Harvey Opens Tonight: on Lines, Invisible Friends, Christianity and Elwood P Dowd's Message

Lines
Harvey opens this evening. I've spent the last few weeks stuffing my lines into my head in the midst of my parish priest life. I've recited them to myself in bed as I've been drifting off to sleep. I said them to myself in the air all the way from Moncton to Calgary. I've declaimed them to the long-suffering Jude. I've spoken them out loud in the car as I've driven to a diocesan executive committee meeting in Calgary and back. Yet there are still a few sticky points I must keep an eye on.

There's a sort of heady risk factor involved. Therein lies part of the rush of performing, I suppose. When I walk on to the stage this evening I won't have all the dialogue neatly laid out in my consciousness. I have to begin, in faith, with the first words, trusting that each line that I deliver thereafter will cue the next one in my memory. I also have to trust that when I finish each of one of my lines or speeches it will properly trigger the next from one of my fellow performers.

Sometimes I know what I'm to say next even as one of the other characters begins his or her line. Sometimes I can't remember what's next until the trigger that's lodged in my memory goes off. This is a little nerve wracking, especially when that trigger is the last word in the line. I have to trust that it will come, that I will hear it when it does and that I will remember what I'm to say next. Phew!

It's like we're (the actors) running along the top of a high fence. If one of us stumbles, all of us can fall off. In public. If someone misses a cue, or skips some lines, one has to think quickly; is there a way of reminding him or her? Does the skipped portion include something really important for the narrative? It can be frightening and exciting.

Invisible Friends
Harvey is about Elwood P Dowd and his invisible rabbit friend, Harvey. Elwood's sister, Veta, tries to have him committed because of this friendship. Elwood’s naive and eccentric behaviour is an embarrassment for her and threatens her social standing.
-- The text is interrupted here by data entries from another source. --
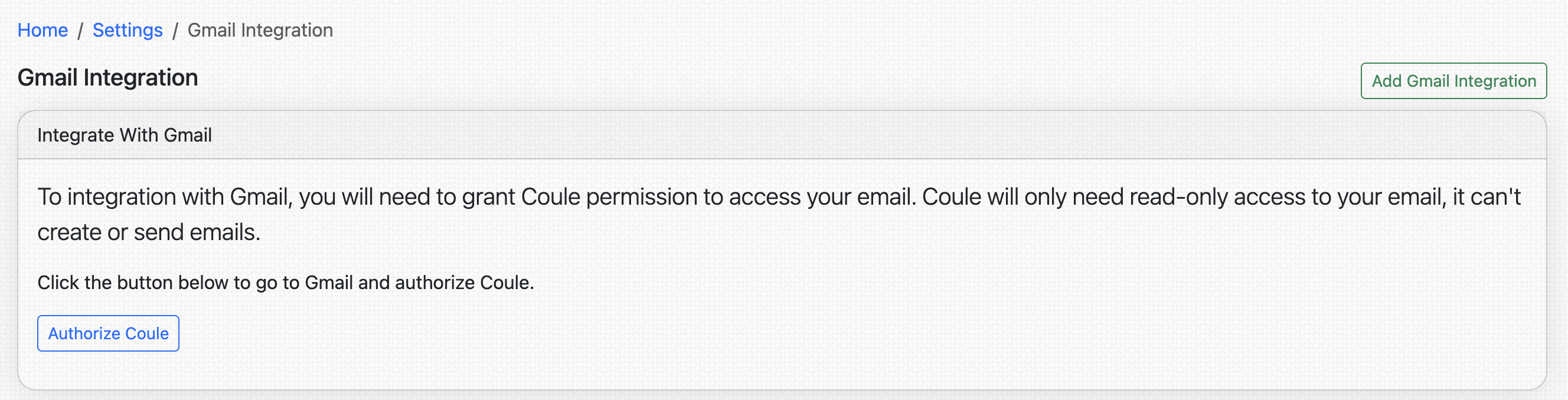Click the Authorize Coule button

click(x=107, y=333)
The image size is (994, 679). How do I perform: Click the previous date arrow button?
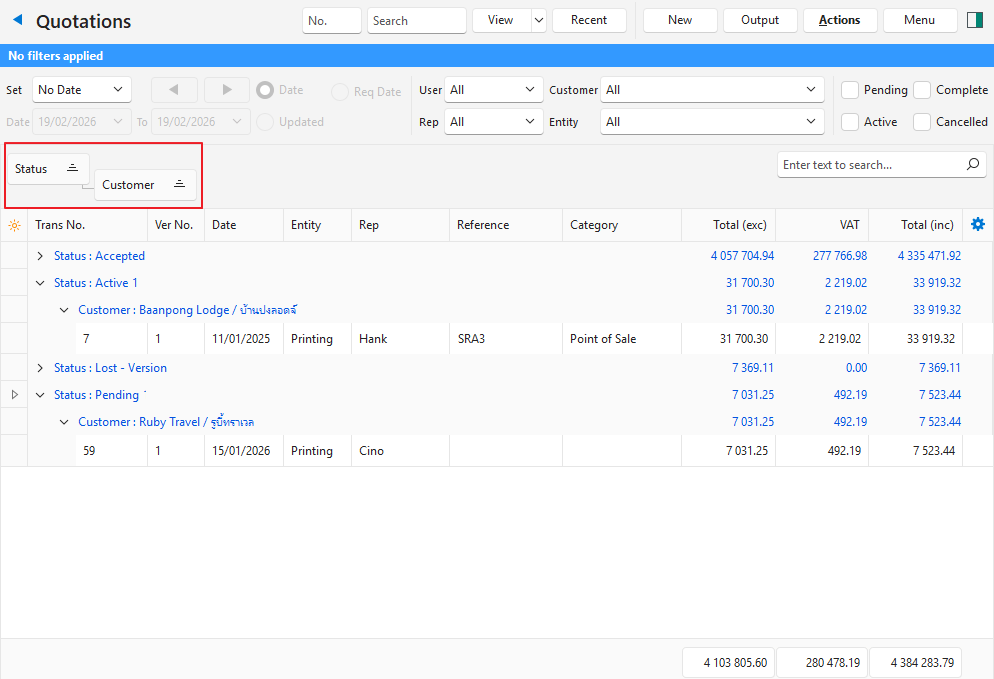click(x=175, y=90)
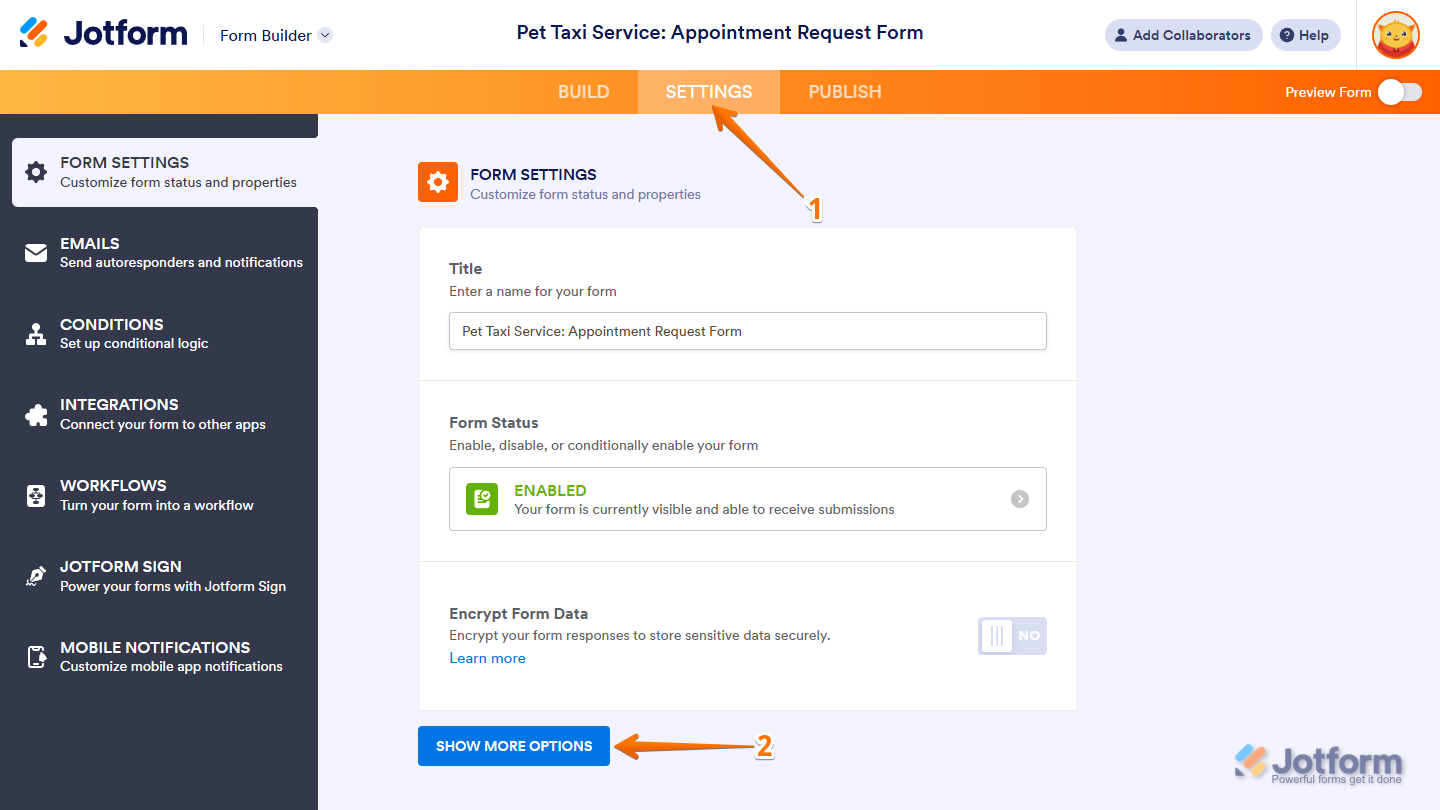Viewport: 1440px width, 810px height.
Task: Open the Learn more link
Action: tap(487, 658)
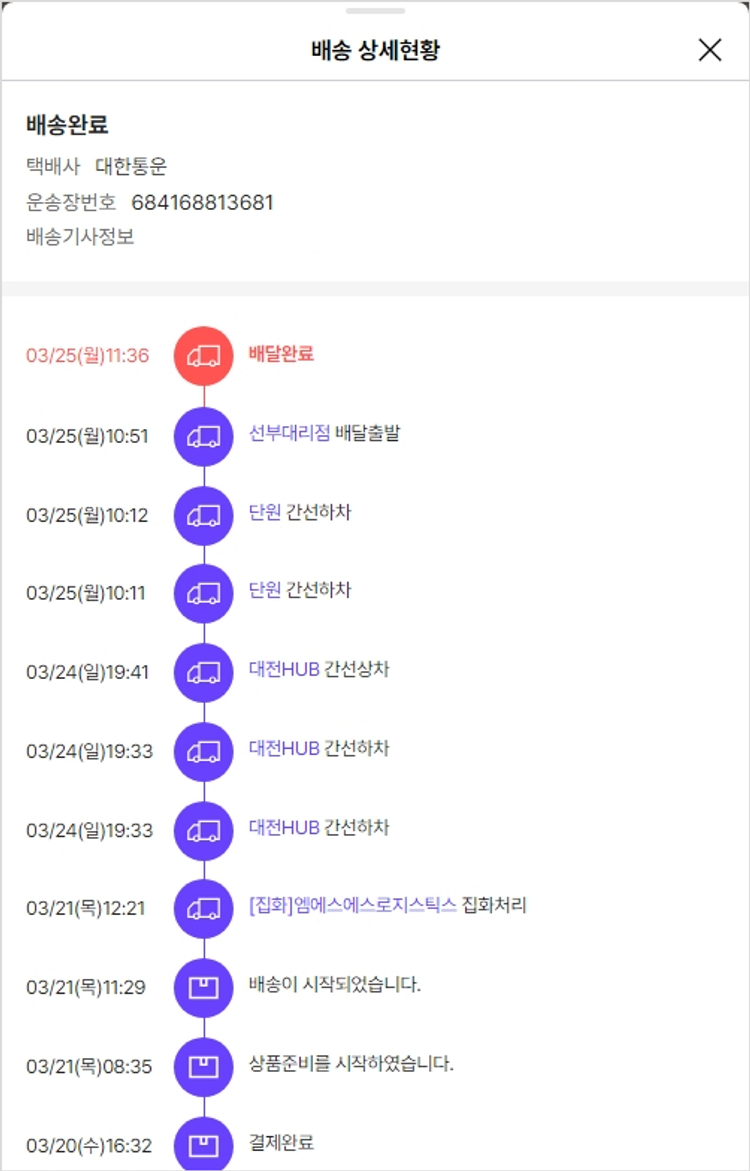Click the red truck icon for 배달완료
750x1171 pixels.
[x=204, y=356]
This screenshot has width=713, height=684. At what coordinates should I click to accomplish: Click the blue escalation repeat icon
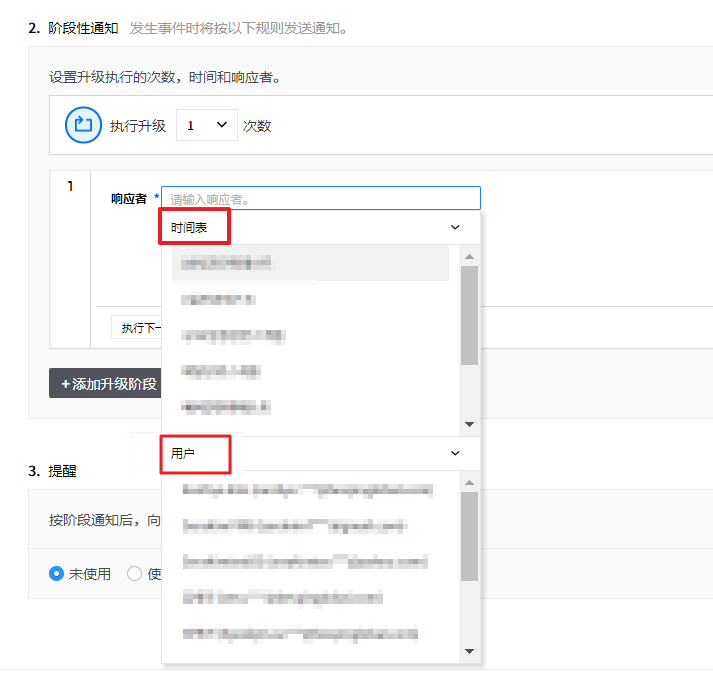[x=84, y=126]
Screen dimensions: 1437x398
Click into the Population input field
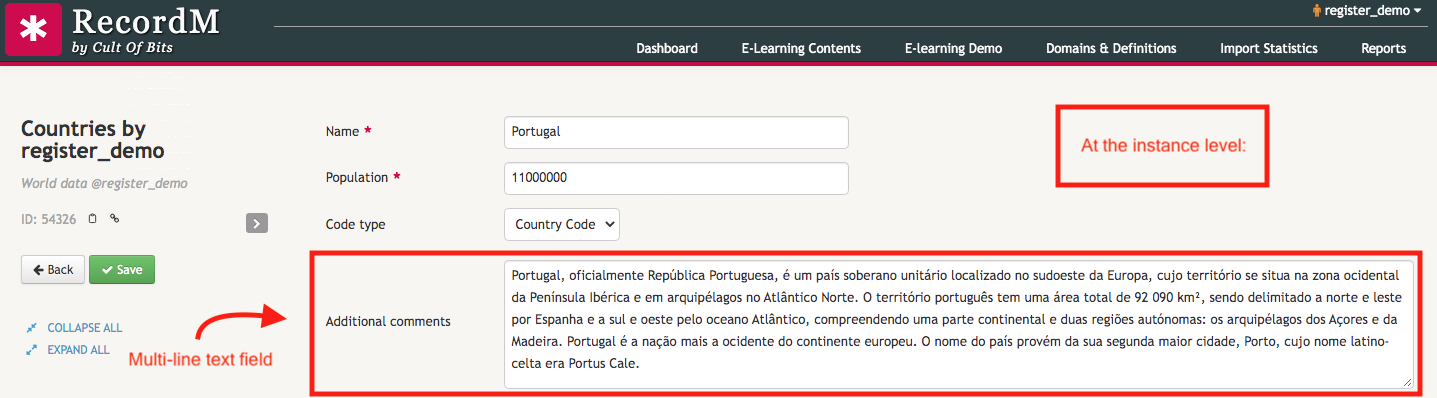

Although Harvey is not a “Christian” play, its message is an interesting one for Christians to think about. They can be considered as simple and eccentric as Elwood for their belief in and commitment to Jesus, who also seems to be invisible and at odds with the standards of the world.

We can all learn much from Elwood P Dowd about how to live life to the full. For example, life is an absolute joy for Elwood. He savours and enjoys it all. Elwood is positive and friendly, and always interested in the people he meets. Elwood refuses to take offense, even when his sister tries to put him away. Elwood never uses Harvey's supernatural powers to hurt anyone or for personal gain.

Some Dowdisms to enjoy:
On availability:


I happen to have a little free time right now and you're welcome to all of it. 
On evangelism:
I want you…to become friends with a very dear friend of mine. 
On reality:
Doctor, I wrestled with reality for forty years, and I am happy to state that I finally won out over it. 
On drinking and driving:
I had just helped Ed Hickey into a taxi. Ed had been mixing his rye with his gin, and I felt he needed conveying.
On conflict (something we Anglicans need to take to heart?):
An element of conflict in any discussion is a good thing. It means that everybody is taking part and nobody is left out. I like that. 
On being content with our lot:
So far I've never been able to think of any place I'd rather be. I always have a wonderful time just where I am, whomever I'm with. 
A mother's advice:
My mother used to say to me, "In this world, Elwood"—she always called me Elwood—she'd say, "In this world, Elwood, you must be oh, so smart or oh, so pleasant." For years I was smart. I recommend pleasant. You may quote me.